• **TEXT EXCERPT**:
⟨
Offline AI: Deploying LLMs on Android Devices

One of the largest barriers to equitable education technology is reliable internet access. When deploying the PBot AI Tutor into rural Malaysian schools, we recognized that a purely cloud-based API architecture would leave many students behind.

To solve this, we brought the AI directly onto the device.

The Challenge

Running Large Language Models (LLMs) on mobile devices presents heavy computational and memory constraints.

The Solution

We selected Google's Gemma 3 1B as the base model. Its parameter count makes it incredibly efficient. We utilized Unsloth + LoRA to fine-tune the model off-device using curated, multi-turn Malaysian curriculum QA datasets, achieving high precision in both Bahasa Melayu and English without bloating the model weights.

The Code

We converted the model to TFLite format and integrated it using Kotlin Multiplatform. Here is a simplified code snippet of our local inference block wrapper:

class LocalAITutor {
    private var interpreter: Interpreter? = null

    fun initialize(context: Context, modelName: String) {
        val options = Interpreter.Options().apply {
            setNumThreads(4)
⟩
• **WORK TASK 1**: Summarize the text on offline AI for Android devices in three sentences.
• **WORK TASK 2**: From the text on offline AI for Android devices, copy the stretch from "Offline AI: Deploying" through "many students behind.".

• **DATA BLOCK**:
⟨
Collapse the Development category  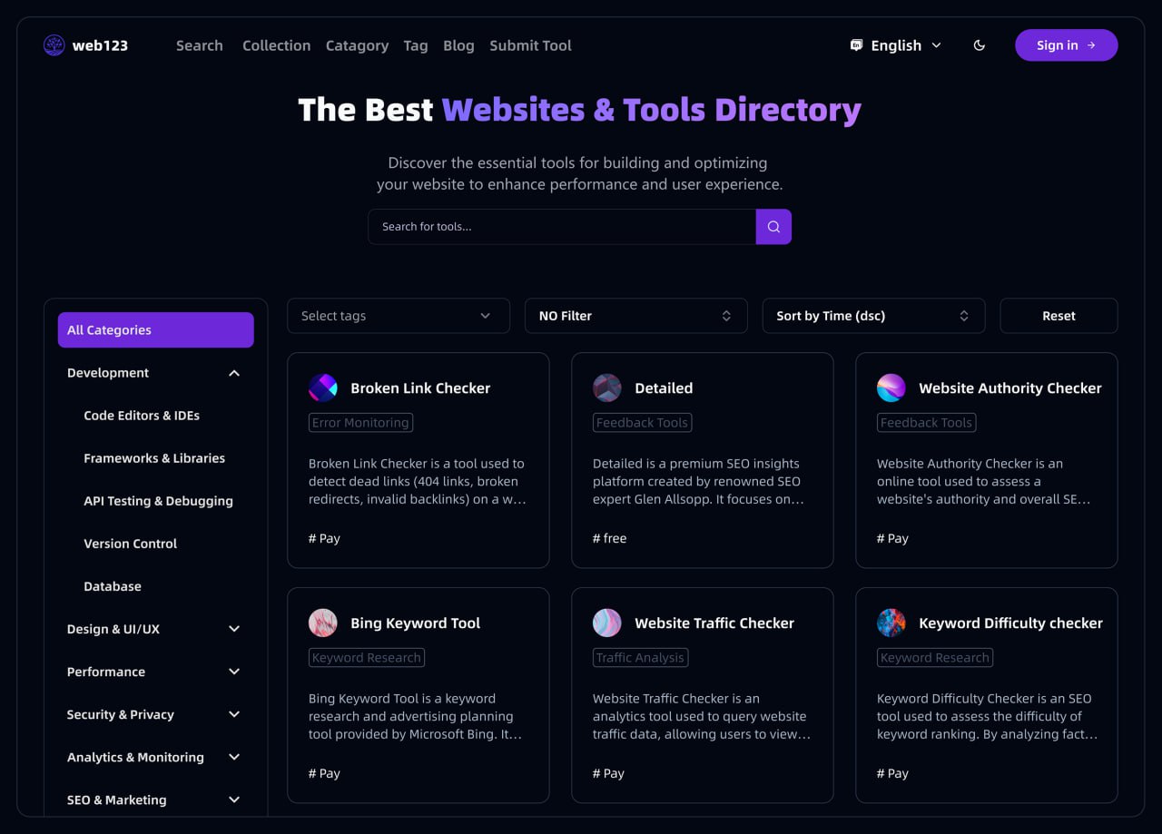234,373
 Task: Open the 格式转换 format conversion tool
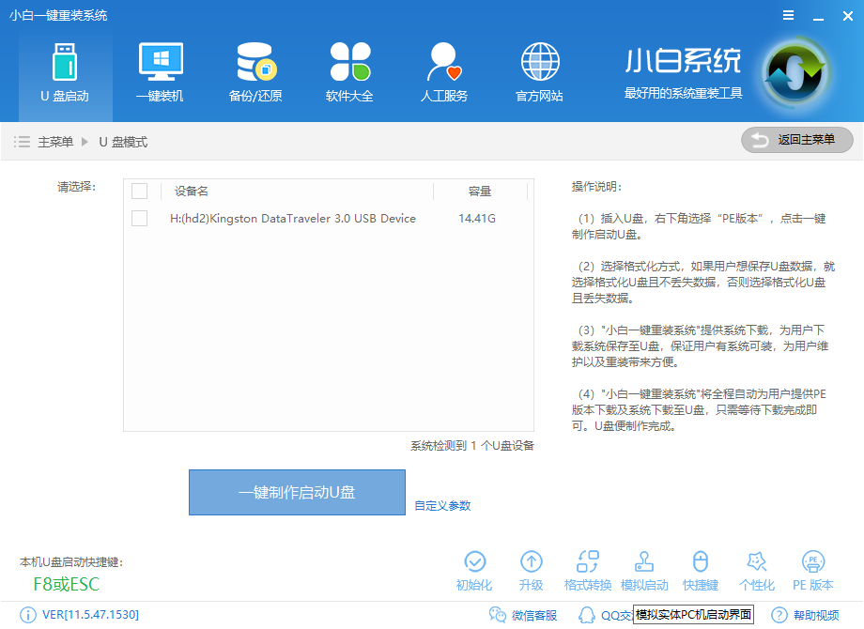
⟩
• **YOUR SOLUTION 1**: Reliable internet access is one of the largest barriers to equitable education technology, so the team deploying the PBot AI Tutor in rural Malaysian schools brought the AI directly onto the device instead of using a purely cloud-based API architecture. Running large language models on mobile devices involves heavy computational and memory constraints. The team chose Google's Gemma 3 1B as the base model, fine-tuned it off-device with Unsloth and LoRA on curated, multi-turn Malaysian curriculum QA datasets for high precision in Bahasa Melayu and English, converted it to TFLite format, and integrated it using Kotlin Multiplatform.

• **YOUR SOLUTION 2**:
Offline AI: Deploying LLMs on Android Devices

One of the largest barriers to equitable education technology is reliable internet access. When deploying the PBot AI Tutor into rural Malaysian schools, we recognized that a purely cloud-based API architecture would leave many students behind.